## Ausgewählter Auszug
━━━━━━

Aus der gleichen Zeit existieren Urkunden über den jüdischen Friedhof von Eibenschütz, nordwestlich der Stadtmauern in der Mřenková Strasse am gleichnamigen Bach gelegen. Der älteste heute noch lesbare Grabstein trägt die Jahreszahl 1552. Das Begräbnisareal erfuhr im 17. sowie im 19. Jahrhundert bedeutende Erweiterungen. Bestattungen fanden bis nach dem 2. Weltkrieg dort statt. 

Die eindrucksvolle, an einem nach Südosten abfallenden Hang situierte Anlage weist eine Vielzahl von Renaissance- und Barock-Grabmonumenten auf, die besonders aufwendig mit Ornamenten, Architekturelementen und figuralen Darstellungen geschmückt sind. Das Zentrum des Areals wird vom Rabbinerhügel dominiert, auf dessen höchstem Teil sich die Grabstellen der Honoratioren der jüdischen Gemeinde befinden. Eine Kindergruppe ist ebenso feststellbar, wie Ehrengräber aus dem 1. Weltkrieg sowie eine Gräbergruppe der im Lager des 2. Weltkriegs Verstorbenen. Die ursprüngliche Baumbepflanzung ist nur mehr in Resten vorhanden und eine Gartengestaltung im engeren Sinne nicht mehr auszumachen. Der gesamte Friedhof ist jedoch einwandfrei gepflegt und, abgesehen von Witterungsschäden an den fragilen Sandstein-Stelen, in gutem Erhaltungszustand. Besonders hervorzuheben ist die jüngst renovierte Zeremonienhalle im Stil des Historismus vom Beginn des 20. Jahrhunderts.

Eibenschütz ist der Geburtsort des bedeutenden Musikwissenschaftlers Guido Adler (1855 – 1941 Wien), der das Musikwissenschaftliche Institut der Universität Wien gründete. An seinem Geburtshaus, das am Rande des jüdischen Viertels steht, ist eine Gedenktafel angebracht. Ausser ihm erblickte auch der amerikanische Komponist und Dirigent Hugo Weisgall (1912 – 1997 New York) hier das Licht der Welt, sowie der (nichtjüdische) Maler und Kunstgewerbe-Star des tschechischen Jugendstils, Alfons Mucha (1860 – 1939 Prag). Wesentlich früher lebte der Hamburg-Altonaer Talmudist Jonathan Eybeschütz (1690 Krakau – 1764 Altona), dessen Vater in Eibenschütz Rabbiner gewesen war, und der eine jahrelange Auseinandersetzung um religiöse Fragen mit dem bedeutenden Rabbiner Jacob Emden (1697 Altona – 1776 Altona) führte. Den Hauptplatz von Ivančice dominieren prächtige Bürgerhäuser mit gut erhaltenen Renaissance-Portalen, die vor ihnen thronende Kathedrale stammt aus dem 13. Jahrhundert. Auf der Fahrt nach Südosten Richtung Dolní Kounice führt die Landstrasse mit einem Mal unter einem der spektakulärsten Baudenkmäler des frühen Industriezeitalters hindurch: das erste ganz aus Eisen konstruierte Eisenbahn-Viadukt der österreichisch-ungarischen Monarchie. Es wurde in den Jahren  1868-1870 als Teil der Strecke Wien - Brünn errichtet und überspannt auf 373 Meter Länge und in 42 Metern Höhe den Fluss Jihlava (dt. Igel).

━━━━━━

## Ausgangsdaten
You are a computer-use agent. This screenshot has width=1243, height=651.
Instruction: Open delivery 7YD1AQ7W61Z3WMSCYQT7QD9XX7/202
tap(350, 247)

━━━━━━

## Schriftliche Aufgaben
a - Fassen Sie den Absatz im Auszug über Eibenschütz, der mit „Aus der gleichen Zeit existieren“ beginnt, als kurze Stichpunktliste zusammen.
b - Welche Länge hat das eiserne Eisenbahn-Viadukt laut dem Auszug über Eibenschütz?
c - Führen Sie den Auszug über Eibenschütz im Anschluss an seinen letzten Satz weiter.

## Lösungen zur Übung
a -
- Aus der gleichen Zeit gibt es Urkunden über den jüdischen Friedhof von Eibenschütz.
- Er liegt nordwestlich der Stadtmauern in der Mřenková Strasse am gleichnamigen Bach.
- Der älteste noch lesbare Grabstein trägt die Jahreszahl 1552.
- Im 17. und im 19. Jahrhundert wurde das Areal bedeutend erweitert.
- Bestattungen fanden dort bis nach dem 2. Weltkrieg statt.

b - Es ist 373 Meter lang.

c -
Im Jahr 2017 erschien im Klagenfurter Wieser Verlag ein Buch über den jüdischen Friedhof von Eibenschütz. Die Arbeit wurde vom Zukunftsfonds der Republik Österreich, dem Land Niederösterreich und der Stadt Wien gefördert. Die Autorin, Ludwiga Reich, Germanistin und Kunsthistorikerin, führt in ihrem Werk sorgfältig und in sehr persönlicher Weise durch die Reihen der Grabsteine. Spannende Details aus Gesprächen mit Zeitzeugen werden mit historischen Informationen zu einem eindrücklichen Bild der Eibenschützer Juden verwoben. Ein besonderes Verdienst des Buches liegt darin, mit seinem Streifzug durch die jüdische Geschichte von Eibenschütz einen Eindruck vom heutigen Umgang mit der untergegangenen jüdischen Gemeinde zu vermitteln. Zahlreiche Fotos ergänzen den schönen Band.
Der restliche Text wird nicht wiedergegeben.